When she was seventeen, the journey down Haunted Hill was fraught with fear she would never admit to Marcus. That was the whole point of the Ghost Slalom. He’d taunted her she was afraid of ghosts and she said she wasn’t. He challenged her to this competition to prove it, and she was too feisty a Whaley to back down. But when they’d do it, come to the Hill together, midnight on Halloween, she could recall how her heart would pound. And the slow bike ride down definitely freaked her out. She’d picture some suppurating Confederate soldiers with frightful eyes, contorted faces, comin
g at her with clawed hands tipped with long, jagged fingernails. Their stained and grubby prison uniforms hung from their gaunt frames as they lurched out from between parked cars to come for her, seeking to feed on her hidden fear. Hidden fear was the juiciest fear. They’d pull her off her bike and eat her screams, endless blood pouring from the bullet holes punched in them by their Union jailers. It of course never happened. Truth was, Marcus was correct about her being afraid of ghosts. Why wouldn’t she be? But even at seventeen and afraid, she’d never’ve been able to get down Haunted Hill unless Marcus Seabolt was at her side.
They made it seven-eighths of the way, both of them weaving so slow their wobbly front wheels oscillated from side-to-side as they struggled for balance. Both of them chuckling through their noses, their bodies held so tight laughter could barely escape.
They were close to the finish line and Marcus was ahead. Marcus was going to lose. He began getting his bike to jump up and down, using the pedals to hop in place like he was still seventeen and still rode that bad-boy BMX bike he had, black with silver letters and stripes.
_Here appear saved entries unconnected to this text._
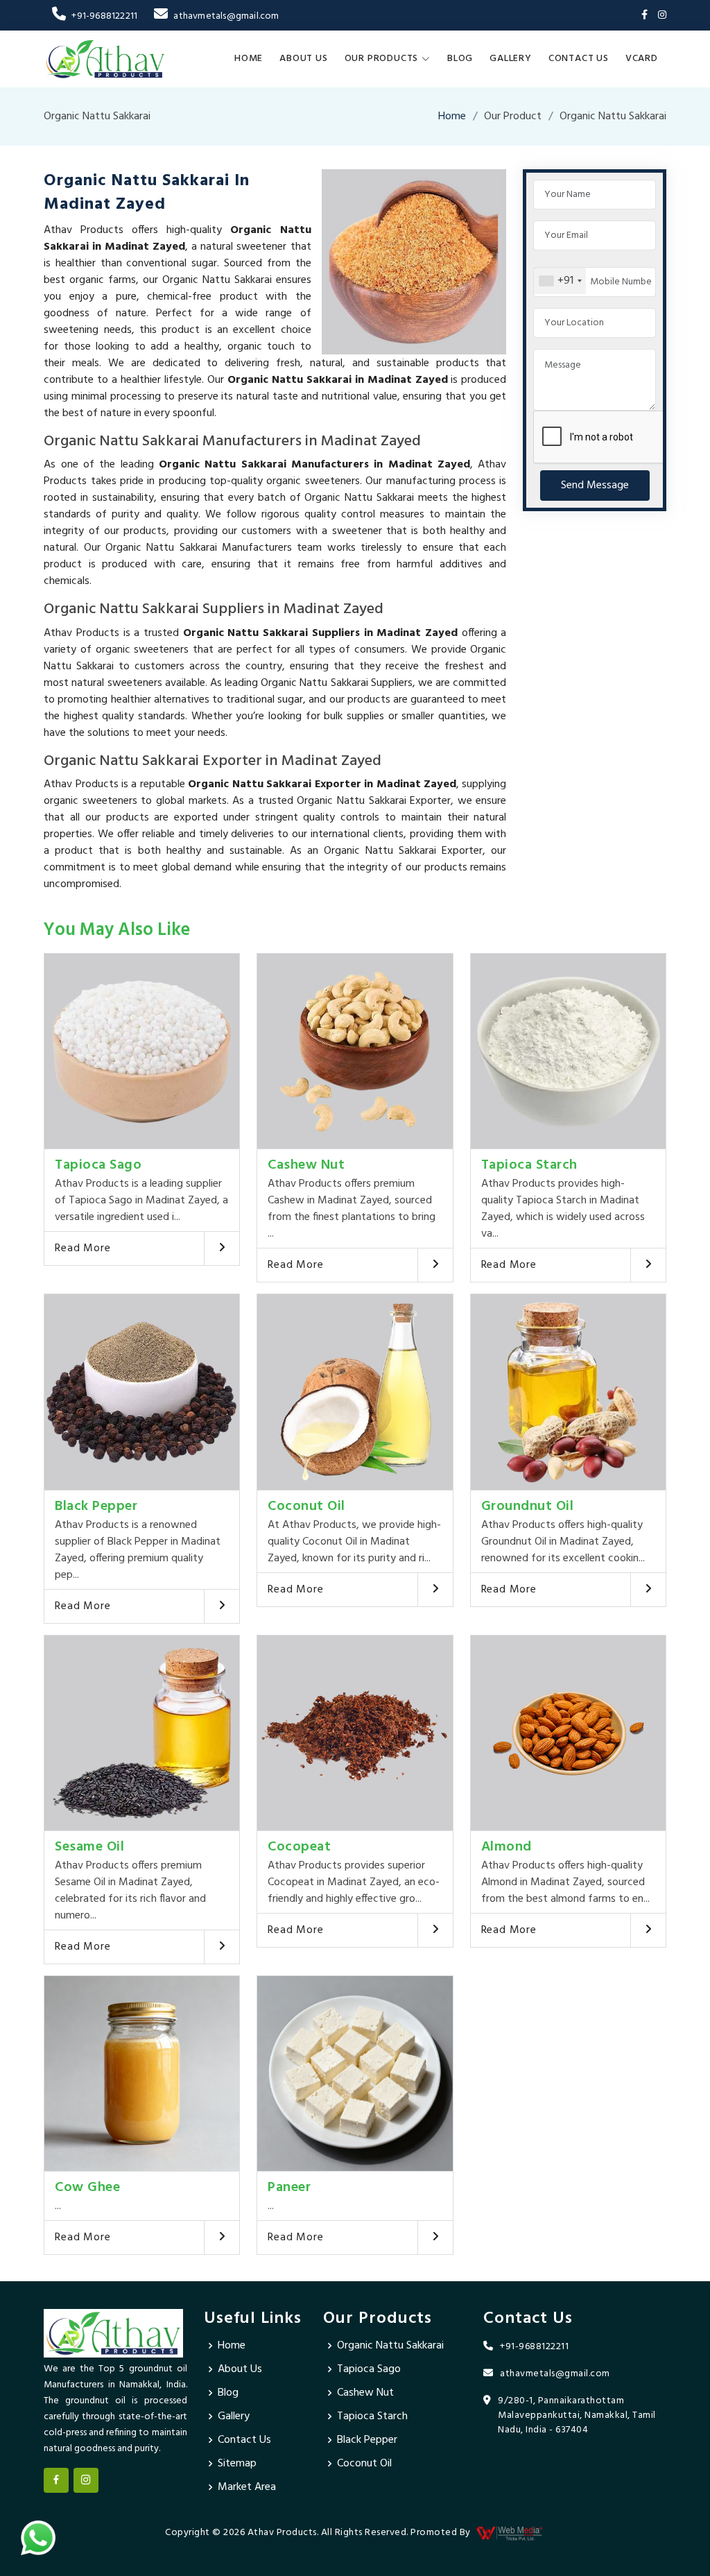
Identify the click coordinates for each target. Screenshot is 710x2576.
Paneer (289, 2187)
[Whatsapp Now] (38, 2538)
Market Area (247, 2487)
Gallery (511, 59)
“No hopping,” she warned him.
“I’m not,” he said, “that’s hardly hop— Oof!”
And that’s when he went down.
Too hardy a pull on the front brake lever, and whoop, that rear wheel came up. Then he was struggling to jump over his handlebars before he went face first into the pavement.
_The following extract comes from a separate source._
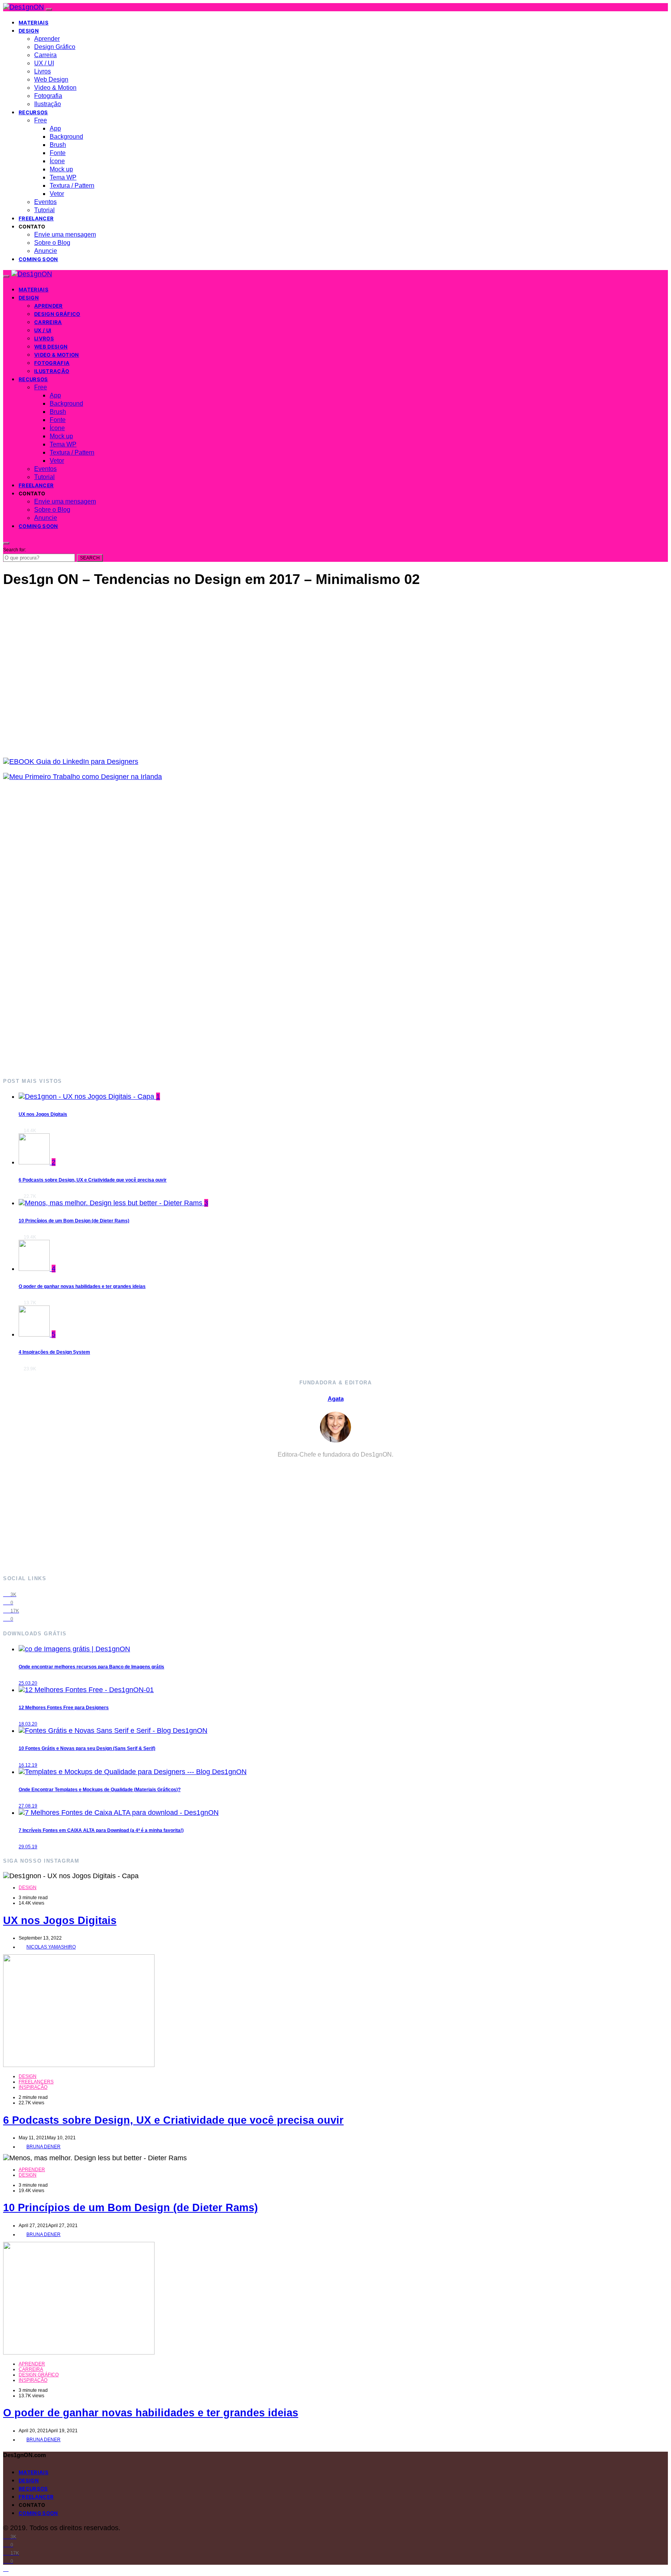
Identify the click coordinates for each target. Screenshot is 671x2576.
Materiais (34, 22)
Her first instinct was to laugh, but when she saw him hurtle to the ground shoulder first and roll two somersaults, laughing was the last thing she was thinking. “Oh Marcus!” she called out, jumping off her bike now and running to him.
He sat upright on his butt, legs splayed out in front of him. He laughed and groaned like he was sore.
“Are you all right?” she said, and the fact he was alive permitted some laughter to giggle from her.
“I’m all in one piece, but I think I got a boo-boo on my elbow.” He raised his arm to show her. She pulled down his black ragged sleeve and saw that he’d scraped it.